AMIE demonstrated greater diagnostic accuracy and superior performance on 28 of 32 axes according to specialist physicians and 24 of 26 axes according to patient actors.
- Score: 32.84876349808714
- License: http://arxiv.org/licenses/nonexclusive-distrib/1.0/
- Abstract: At the heart of medicine lies the physician-patient dialogue, where skillful
history-taking paves the way for accurate diagnosis, effective management, and
enduring trust. Artificial Intelligence (AI) systems capable of diagnostic
dialogue could increase accessibility, consistency, and quality of care.

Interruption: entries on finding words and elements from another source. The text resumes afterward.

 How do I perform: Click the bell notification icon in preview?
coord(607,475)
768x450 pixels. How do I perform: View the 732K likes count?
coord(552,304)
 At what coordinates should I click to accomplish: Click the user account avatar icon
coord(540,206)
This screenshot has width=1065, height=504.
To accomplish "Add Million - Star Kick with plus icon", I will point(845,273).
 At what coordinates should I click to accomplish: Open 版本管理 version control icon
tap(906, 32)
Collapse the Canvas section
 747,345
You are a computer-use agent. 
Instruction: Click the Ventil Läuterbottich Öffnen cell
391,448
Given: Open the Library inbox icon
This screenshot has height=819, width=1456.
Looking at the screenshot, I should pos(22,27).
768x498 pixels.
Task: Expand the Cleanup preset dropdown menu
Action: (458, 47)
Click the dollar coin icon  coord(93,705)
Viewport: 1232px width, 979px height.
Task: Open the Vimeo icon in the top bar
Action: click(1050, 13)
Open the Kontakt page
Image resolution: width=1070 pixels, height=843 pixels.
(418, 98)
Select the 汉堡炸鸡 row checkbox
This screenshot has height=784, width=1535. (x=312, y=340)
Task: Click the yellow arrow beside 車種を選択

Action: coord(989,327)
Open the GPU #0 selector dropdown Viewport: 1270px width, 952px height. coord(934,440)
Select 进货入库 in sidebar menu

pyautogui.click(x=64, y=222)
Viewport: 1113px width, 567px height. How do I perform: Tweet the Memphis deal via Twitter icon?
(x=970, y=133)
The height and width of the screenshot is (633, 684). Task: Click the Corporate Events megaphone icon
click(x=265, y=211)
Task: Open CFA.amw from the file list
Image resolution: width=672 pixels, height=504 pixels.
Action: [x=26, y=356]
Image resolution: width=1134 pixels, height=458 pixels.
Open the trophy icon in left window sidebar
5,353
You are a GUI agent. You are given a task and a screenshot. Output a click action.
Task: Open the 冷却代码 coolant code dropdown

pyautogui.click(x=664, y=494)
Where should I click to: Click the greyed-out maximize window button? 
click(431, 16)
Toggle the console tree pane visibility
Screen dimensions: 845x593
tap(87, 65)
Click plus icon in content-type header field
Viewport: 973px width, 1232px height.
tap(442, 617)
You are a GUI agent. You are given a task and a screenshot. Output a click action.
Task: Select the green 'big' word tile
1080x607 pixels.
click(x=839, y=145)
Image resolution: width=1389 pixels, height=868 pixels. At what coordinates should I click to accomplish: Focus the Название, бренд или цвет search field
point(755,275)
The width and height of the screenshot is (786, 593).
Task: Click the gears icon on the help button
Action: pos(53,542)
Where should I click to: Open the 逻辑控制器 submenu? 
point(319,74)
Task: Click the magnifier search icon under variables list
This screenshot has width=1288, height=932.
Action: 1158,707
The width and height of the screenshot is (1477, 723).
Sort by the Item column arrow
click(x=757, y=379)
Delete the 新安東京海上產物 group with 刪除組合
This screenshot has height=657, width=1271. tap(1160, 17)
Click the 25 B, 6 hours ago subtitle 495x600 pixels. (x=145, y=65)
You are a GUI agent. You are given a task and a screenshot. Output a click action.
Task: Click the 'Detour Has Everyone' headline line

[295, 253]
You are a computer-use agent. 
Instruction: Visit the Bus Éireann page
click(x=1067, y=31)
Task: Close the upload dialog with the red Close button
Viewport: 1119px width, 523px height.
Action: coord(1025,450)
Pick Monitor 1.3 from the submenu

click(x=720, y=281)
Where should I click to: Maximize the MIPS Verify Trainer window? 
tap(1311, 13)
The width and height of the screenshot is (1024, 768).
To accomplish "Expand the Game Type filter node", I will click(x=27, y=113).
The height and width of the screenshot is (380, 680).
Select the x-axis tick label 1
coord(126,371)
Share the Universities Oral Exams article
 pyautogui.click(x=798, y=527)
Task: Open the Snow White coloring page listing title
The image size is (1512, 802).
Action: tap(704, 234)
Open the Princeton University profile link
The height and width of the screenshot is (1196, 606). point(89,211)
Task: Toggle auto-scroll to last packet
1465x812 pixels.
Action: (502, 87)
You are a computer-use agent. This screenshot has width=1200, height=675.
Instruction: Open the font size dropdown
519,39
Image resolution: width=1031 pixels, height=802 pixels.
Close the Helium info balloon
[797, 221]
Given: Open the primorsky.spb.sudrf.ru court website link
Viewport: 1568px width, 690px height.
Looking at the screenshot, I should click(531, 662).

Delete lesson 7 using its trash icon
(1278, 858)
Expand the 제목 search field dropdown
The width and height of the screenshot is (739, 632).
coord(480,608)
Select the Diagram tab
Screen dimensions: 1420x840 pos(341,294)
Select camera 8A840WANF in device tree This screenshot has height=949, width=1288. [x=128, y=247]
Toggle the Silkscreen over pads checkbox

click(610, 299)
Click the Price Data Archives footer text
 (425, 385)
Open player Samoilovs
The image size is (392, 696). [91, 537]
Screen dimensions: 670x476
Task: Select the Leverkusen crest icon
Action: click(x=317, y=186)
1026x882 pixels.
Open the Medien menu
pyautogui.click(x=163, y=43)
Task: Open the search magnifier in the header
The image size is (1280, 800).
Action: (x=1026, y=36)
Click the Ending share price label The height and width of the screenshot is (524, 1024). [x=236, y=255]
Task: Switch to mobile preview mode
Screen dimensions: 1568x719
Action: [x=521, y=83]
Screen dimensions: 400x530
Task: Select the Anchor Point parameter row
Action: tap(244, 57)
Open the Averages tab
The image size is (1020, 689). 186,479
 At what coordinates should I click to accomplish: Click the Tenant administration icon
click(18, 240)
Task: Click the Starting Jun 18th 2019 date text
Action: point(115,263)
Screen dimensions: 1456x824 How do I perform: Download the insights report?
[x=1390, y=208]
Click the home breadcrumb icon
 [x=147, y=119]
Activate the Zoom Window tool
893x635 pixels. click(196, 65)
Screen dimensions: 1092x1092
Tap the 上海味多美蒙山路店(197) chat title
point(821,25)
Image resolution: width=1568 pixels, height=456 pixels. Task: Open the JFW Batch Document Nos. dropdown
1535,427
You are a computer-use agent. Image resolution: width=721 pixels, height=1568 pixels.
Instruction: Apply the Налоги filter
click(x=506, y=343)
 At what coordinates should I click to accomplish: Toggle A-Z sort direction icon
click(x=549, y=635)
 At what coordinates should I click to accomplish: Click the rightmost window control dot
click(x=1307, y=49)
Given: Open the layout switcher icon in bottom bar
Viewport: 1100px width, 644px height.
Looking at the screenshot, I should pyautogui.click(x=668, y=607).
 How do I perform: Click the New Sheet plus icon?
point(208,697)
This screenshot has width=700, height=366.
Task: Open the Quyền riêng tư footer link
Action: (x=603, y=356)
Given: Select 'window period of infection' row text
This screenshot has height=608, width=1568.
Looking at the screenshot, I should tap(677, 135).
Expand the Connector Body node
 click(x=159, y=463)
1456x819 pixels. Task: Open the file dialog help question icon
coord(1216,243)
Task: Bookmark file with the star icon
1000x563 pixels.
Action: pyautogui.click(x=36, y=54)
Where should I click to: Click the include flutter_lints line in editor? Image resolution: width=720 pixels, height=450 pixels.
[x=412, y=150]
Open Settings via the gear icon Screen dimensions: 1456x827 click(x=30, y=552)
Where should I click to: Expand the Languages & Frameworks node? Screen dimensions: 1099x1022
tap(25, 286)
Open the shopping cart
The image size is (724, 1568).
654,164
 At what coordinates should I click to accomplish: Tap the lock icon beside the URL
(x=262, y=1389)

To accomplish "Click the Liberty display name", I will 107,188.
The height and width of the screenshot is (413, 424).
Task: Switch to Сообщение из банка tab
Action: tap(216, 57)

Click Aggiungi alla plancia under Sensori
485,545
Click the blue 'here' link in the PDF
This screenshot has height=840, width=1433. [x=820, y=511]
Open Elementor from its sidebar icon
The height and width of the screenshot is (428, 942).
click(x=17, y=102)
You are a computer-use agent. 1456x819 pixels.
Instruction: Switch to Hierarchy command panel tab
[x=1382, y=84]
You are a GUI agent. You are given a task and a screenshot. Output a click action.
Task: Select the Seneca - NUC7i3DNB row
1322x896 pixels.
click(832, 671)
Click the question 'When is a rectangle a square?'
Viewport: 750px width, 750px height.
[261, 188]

However, approximating clinicians' expertise is an outstanding grand challenge.
Here, we introduce AMIE (Articulate Medical Intelligence Explorer), a Large
Language Model (LLM) based AI system optimized for diagnostic dialogue.
AMIE uses a novel self-play based simulated environment with automated
feedback mechanisms for scaling learning across diverse disease conditions,
specialties, and contexts. We designed a framework for evaluating
clinically-meaningful axes of performance including history-taking, diagnostic
accuracy, management reasoning, communication skills, and empathy. We compared
AMIE's performance to that of primary care physicians (PCPs) in a randomized,
double-blind crossover study of text-based consultations with validated patient
actors in the style of an Objective Structured Clinical Examination (OSCE). The
study included 149 case scenarios from clinical providers in Canada, the UK,
and India, 20 PCPs for comparison with AMIE, and evaluations by specialist
physicians and patient actors. AMIE demonstrated greater diagnostic accuracy
and superior performance on 28 of 32 axes according to specialist physicians
and 24 of 26 axes according to patient actors. Our research has several
limitations and should be interpreted with appropriate caution. Clinicians were
limited to unfamiliar synchronous text-chat which permits large-scale
LLM-patient interactions but is not representative of usual clinical practice.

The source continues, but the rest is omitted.